Bicalutamide vs Novel Androgen Receptor Inhibitor for Metastatic Hormone–Sensitive Prostate Cancer
Combined with androgen deprivation therapy (ADT), novel oral androgen receptor inhibitor, SHR3680, significantly improved radiographic progression free survival (rPFS) in patients with high-volume, metastatic, hormone–sensitive prostate cancer compared to bicalutamide, according to results from an interim analysis of the phase 3 CHART trial presented at 2022 ASCO Annual Meeting.
“Both TITAN and ARCHES studies have demonstrated significant clinical benefits of second-generation androgen receptor inhibitors plus ADT versus placebo plus ADT in the treatment of [metastatic hormone–sensitive prostate cancer],” wrote Ding-Wei Ye, MD, Fudan University Shanghai Cancer Center, China, and colleagues.
“However, first-generation [androgen receptor inhibitors] plus ADT is also widely used in clinic and how superior second-generation [androgen receptor inhibitors] is to first-generation ones remains to be determined,” they continued.

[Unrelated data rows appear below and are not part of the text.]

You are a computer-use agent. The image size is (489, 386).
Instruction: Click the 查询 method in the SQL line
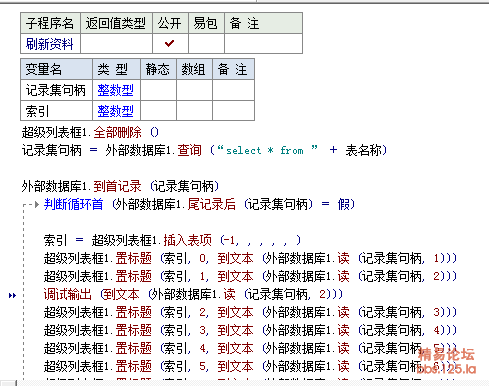[x=189, y=150]
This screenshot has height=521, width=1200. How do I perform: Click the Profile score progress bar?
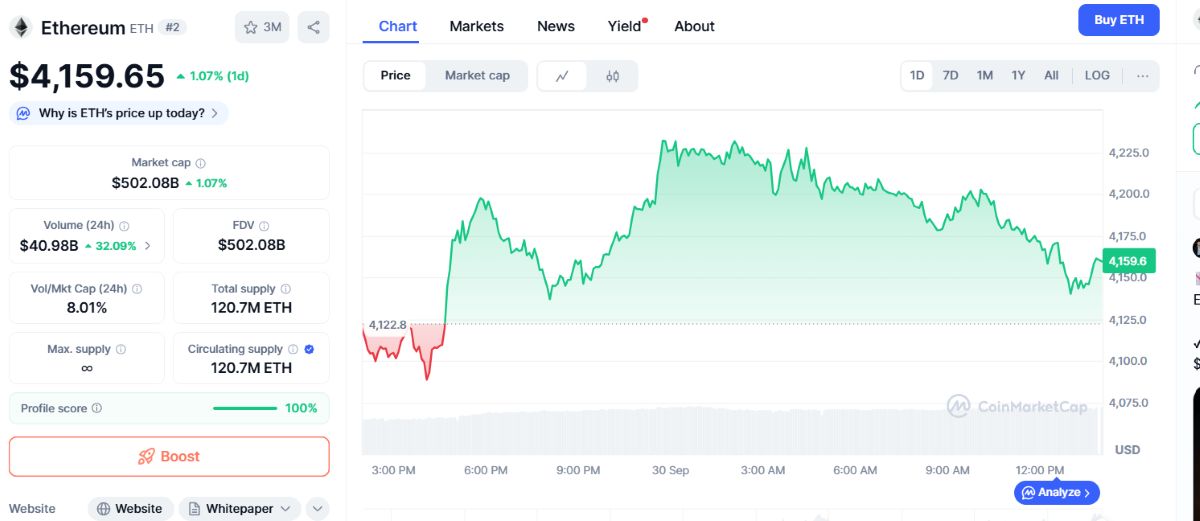(x=245, y=408)
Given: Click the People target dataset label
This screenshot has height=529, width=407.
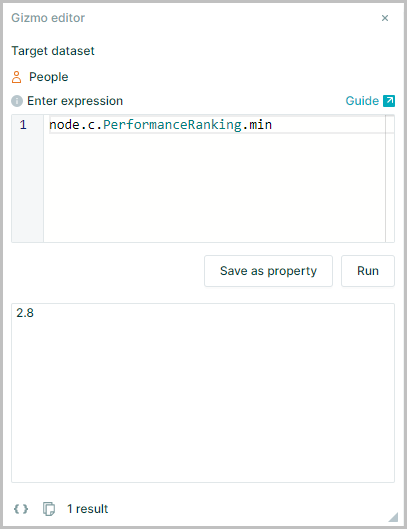Looking at the screenshot, I should 49,77.
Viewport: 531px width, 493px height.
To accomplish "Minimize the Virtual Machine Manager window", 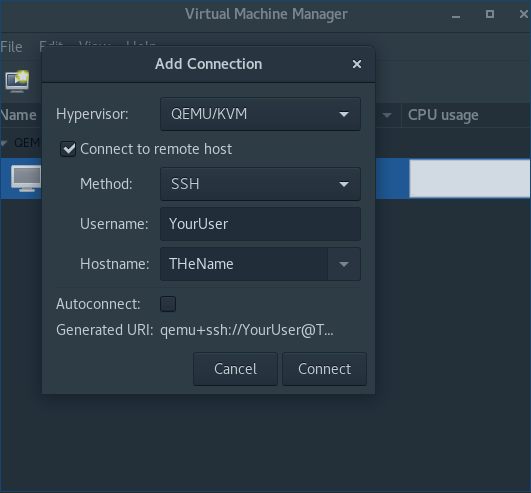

The CHART trial randomized 654 patients in a 1:1 ratio to receive ADT plus either SHR3680 (n = 326) or bicalutamide (n = 328). The primary end points were rPFS and overall survival (OS).

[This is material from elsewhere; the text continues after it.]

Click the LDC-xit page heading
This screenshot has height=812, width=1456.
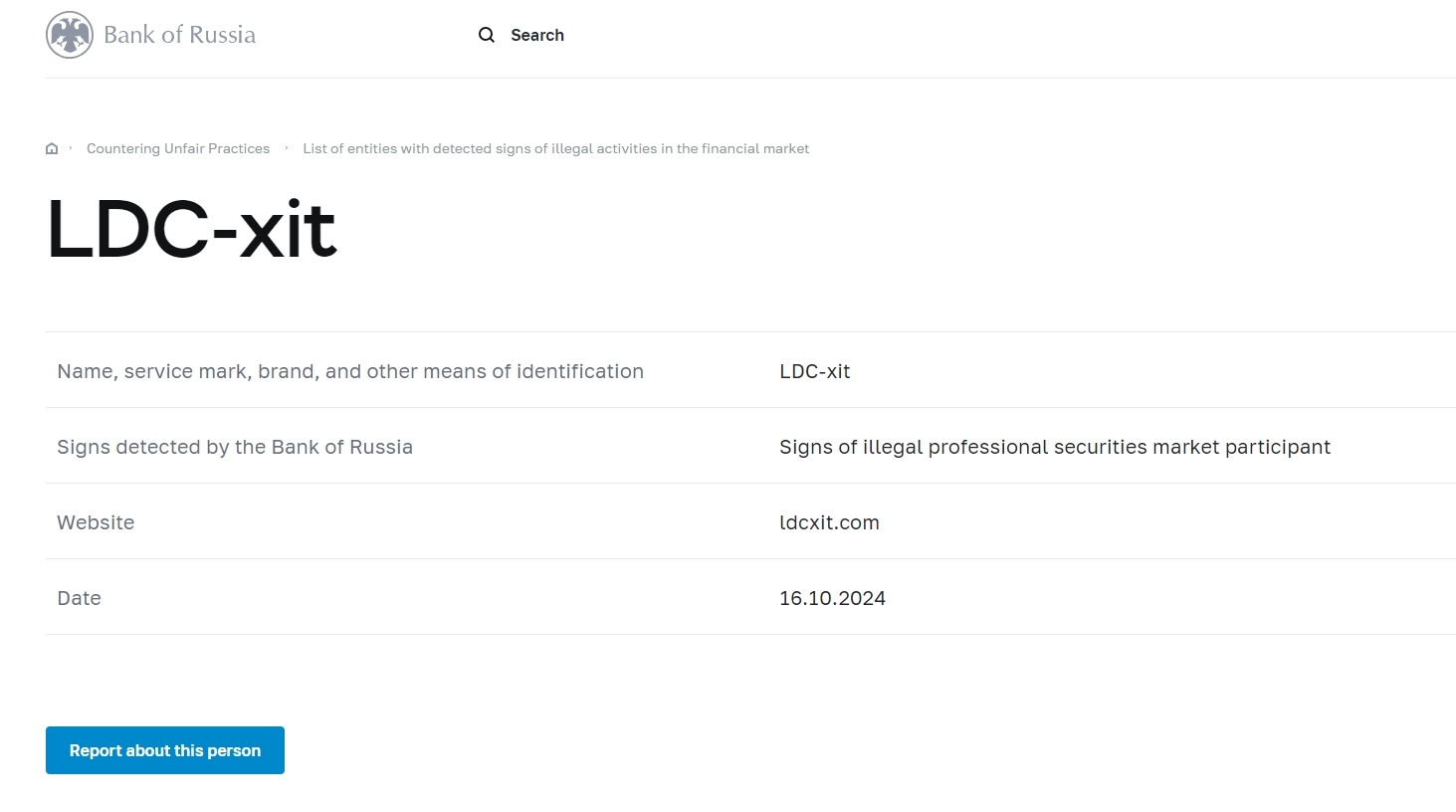point(192,229)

After 209 rPFS events and 153 deaths as of May 16, 2021, this preplanned interim analysis of rPFS was done. At the time of data cut-off, the median follow-up duration was 22.1 months in the SHR3680 group and 20.4 months in the bicalutamide group.
There was a significant reduction of risk of radiographic progression or death with SHR3680 compared to bicalutamide, with median rPFS of not reached vs 25.1 months, respectively (hazard ratio [HR], 0.44; 95% confidence interval [CI], 0.33 to 0.58; P <.0001). While OS data was immature, researchers observed an improved OS in the SHR3680 group compared to bicalutamide (HR, 0.58; 95% CI, 0.42 to 0.80; P = .0009).
Secondary efficacy end points (time to prostate-specific antigen (PSA) progression, time to next skeletal-related event, time to initiation of new anti-prostate cancer therapy, objective response rate, PSA undetectable rate) all favored SHR3680.
In terms of safety, the frequency of adverse events of any case in any grade were similar between the groups. Grade ≥3 treatment-related adverse events occurred in 19.2% of patients in the SHR3680 group and 13.9% in the bicalutamide group. There was no occurrence of seizures in the SHR3680 group.
“SHR3680 plus ADT significantly improved rPFS versus [bicalutamide] plus ADT in patients with high-volume [metastatic hormone–sensitive prostate cancer], with a desirable safety profile,” wrote Dr Ye and colleagues.
“New drug application has been submitted to seek approval based on the data presented here,” they concluded.
Source:
Ye DW, Gu W, Han W, et al. A phase 3 trial of SHR3680 versus bicalutamide in combination with androgen deprivation therapy (ADT) in patients with high-volume metastatic hormone-sensitive prostate cancer (mHSPC). Presented at: ASCO Annual Meeting; June 3-7, 2022. Chicago, IL. Abstract 5005.